» **Document excerpt**
──────────

Implementation of the Two Dimensional Integer Wavelet Transform for Transmission of Images

Abstract

Applications like telemedicine require the diagnostic information in the form of very large images to be transferred using existing networks. These applications use region of interest coding in medical images to reduce the cost while meeting the diagnostic quality requirements. The Integer Wavelet Transform is the major component in the JPEG 2000 based dynamic region of interest coding scheme. The wavelet transform helps to concentrate the signal energy to fewer coefficients to increase the degree of compression when the data is encoded. The wavelet transform is a computationally intensive component and the computations can be accelerated for real time applications like telemedicine by implementing the algorithm in hardware. Since the reconstruction of the medical images should be done with little or no loss to maintain diagnostic accuracy, we are interested in a lossless implementation of the wavelet transform.

This thesis investigated the approaches to be used in the hardware implementation of the two dimensional integer wavelet lifting algorithm using the bi-orthogonal (9,7) filter. It proposes an implementation of a hardware model that meets the stringent quality requirements and is suitable for transmission of images for applications like telemedicine. The major design issues considered in the design of the 2D-integer wavelet transform architecture were the round off errors due to the use of fixed point arithemetic to perform the computations, the waiting time between the row and column processing, the memory access time and the implementation of the non-causal lifting structure. The round off errors in fixed point computations were reduced through scaling, sign extension and rounding. The proposed hardware model has a high throughput rate because it does the row and column processing in a single pass which avoids the waiting time between the row and column processing. This is done with substantial savings in memory over the more traditional level based designs. An architecture based on the data dependency graph was developed that overcame the difficulty posed by the non-causal lifting structure. The results obtained from the test cases on 8 bit gray scale images show that this 2D hardware model yields very good performance. The hardware model reconstructed the test images without any error.

──────────

Entries of stored data:
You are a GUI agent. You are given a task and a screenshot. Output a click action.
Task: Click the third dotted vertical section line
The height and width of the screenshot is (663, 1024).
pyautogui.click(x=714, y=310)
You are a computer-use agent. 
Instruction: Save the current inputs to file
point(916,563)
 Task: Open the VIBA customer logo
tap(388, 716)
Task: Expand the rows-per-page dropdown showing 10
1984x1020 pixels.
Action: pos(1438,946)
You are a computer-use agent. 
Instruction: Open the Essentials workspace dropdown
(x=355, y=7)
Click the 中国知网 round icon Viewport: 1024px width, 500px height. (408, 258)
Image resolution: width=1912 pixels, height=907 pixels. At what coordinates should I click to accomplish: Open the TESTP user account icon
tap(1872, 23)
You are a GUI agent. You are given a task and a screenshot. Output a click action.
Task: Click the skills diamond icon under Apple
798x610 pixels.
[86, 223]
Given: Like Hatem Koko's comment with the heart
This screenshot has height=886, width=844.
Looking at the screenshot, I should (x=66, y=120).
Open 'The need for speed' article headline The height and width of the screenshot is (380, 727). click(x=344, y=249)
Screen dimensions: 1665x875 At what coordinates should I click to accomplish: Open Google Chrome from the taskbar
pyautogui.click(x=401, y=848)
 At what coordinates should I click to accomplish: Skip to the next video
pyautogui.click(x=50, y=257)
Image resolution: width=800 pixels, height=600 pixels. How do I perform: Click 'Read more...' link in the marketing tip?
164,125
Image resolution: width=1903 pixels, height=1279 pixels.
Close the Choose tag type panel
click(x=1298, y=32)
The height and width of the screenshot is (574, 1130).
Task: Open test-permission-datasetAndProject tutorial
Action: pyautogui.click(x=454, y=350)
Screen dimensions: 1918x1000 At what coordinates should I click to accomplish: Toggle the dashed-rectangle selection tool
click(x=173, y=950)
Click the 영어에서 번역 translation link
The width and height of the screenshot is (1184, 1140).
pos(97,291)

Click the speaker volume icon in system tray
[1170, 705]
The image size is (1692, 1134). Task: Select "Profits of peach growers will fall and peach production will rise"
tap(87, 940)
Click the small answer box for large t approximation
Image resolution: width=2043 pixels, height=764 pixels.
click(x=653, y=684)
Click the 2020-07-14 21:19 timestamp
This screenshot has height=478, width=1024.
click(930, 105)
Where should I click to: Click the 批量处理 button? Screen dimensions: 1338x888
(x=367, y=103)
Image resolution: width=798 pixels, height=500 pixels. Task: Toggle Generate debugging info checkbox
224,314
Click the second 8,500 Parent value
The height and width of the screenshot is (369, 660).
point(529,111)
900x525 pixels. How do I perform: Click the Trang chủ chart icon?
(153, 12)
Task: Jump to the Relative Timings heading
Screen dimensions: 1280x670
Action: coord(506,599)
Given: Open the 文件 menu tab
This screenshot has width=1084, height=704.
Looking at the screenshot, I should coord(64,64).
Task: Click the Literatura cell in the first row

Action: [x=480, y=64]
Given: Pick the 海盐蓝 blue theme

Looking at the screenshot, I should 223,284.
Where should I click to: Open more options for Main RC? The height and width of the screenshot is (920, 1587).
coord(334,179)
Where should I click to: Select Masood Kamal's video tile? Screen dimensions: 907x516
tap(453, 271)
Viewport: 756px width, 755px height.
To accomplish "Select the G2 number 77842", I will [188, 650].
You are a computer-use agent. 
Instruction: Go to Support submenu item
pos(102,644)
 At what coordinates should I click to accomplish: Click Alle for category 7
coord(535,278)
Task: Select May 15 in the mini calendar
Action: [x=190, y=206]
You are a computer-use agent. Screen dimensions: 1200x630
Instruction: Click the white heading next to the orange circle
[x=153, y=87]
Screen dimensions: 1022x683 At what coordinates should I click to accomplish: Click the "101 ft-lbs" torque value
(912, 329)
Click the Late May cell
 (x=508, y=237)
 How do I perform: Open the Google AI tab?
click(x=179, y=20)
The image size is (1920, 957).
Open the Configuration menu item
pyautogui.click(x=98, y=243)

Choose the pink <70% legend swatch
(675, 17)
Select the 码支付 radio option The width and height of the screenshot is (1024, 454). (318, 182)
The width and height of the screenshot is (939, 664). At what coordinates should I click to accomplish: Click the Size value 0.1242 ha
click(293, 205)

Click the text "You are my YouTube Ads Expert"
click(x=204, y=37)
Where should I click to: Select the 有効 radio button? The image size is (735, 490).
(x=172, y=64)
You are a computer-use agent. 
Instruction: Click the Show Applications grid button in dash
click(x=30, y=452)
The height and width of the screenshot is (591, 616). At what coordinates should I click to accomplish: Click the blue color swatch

──────────

» **Assignment**
Write out the entire thesis abstract on the hardware implementation of the integer wavelet transform word for word. These entries have no connection to the thesis abstract.

» **Task result**
Implementation of the Two Dimensional Integer Wavelet Transform for Transmission of Images

Abstract

Applications like telemedicine require the diagnostic information in the form of very large images to be transferred using existing networks. These applications use region of interest coding in medical images to reduce the cost while meeting the diagnostic quality requirements. The Integer Wavelet Transform is the major component in the JPEG 2000 based dynamic region of interest coding scheme. The wavelet transform helps to concentrate the signal energy to fewer coefficients to increase the degree of compression when the data is encoded. The wavelet transform is a computationally intensive component and the computations can be accelerated for real time applications like telemedicine by implementing the algorithm in hardware. Since the reconstruction of the medical images should be done with little or no loss to maintain diagnostic accuracy, we are interested in a lossless implementation of the wavelet transform.

This thesis investigated the approaches to be used in the hardware implementation of the two dimensional integer wavelet lifting algorithm using the bi-orthogonal (9,7) filter. It proposes an implementation of a hardware model that meets the stringent quality requirements and is suitable for transmission of images for applications like telemedicine. The major design issues considered in the design of the 2D-integer wavelet transform architecture were the round off errors due to the use of fixed point arithemetic to perform the computations, the waiting time between the row and column processing, the memory access time and the implementation of the non-causal lifting structure. The round off errors in fixed point computations were reduced through scaling, sign extension and rounding. The proposed hardware model has a high throughput rate because it does the row and column processing in a single pass which avoids the waiting time between the row and column processing. This is done with substantial savings in memory over the more traditional level based designs. An architecture based on the data dependency graph was developed that overcame the difficulty posed by the non-causal lifting structure. The results obtained from the test cases on 8 bit gray scale images show that this 2D hardware model yields very good performance. The hardware model reconstructed the test images without any error.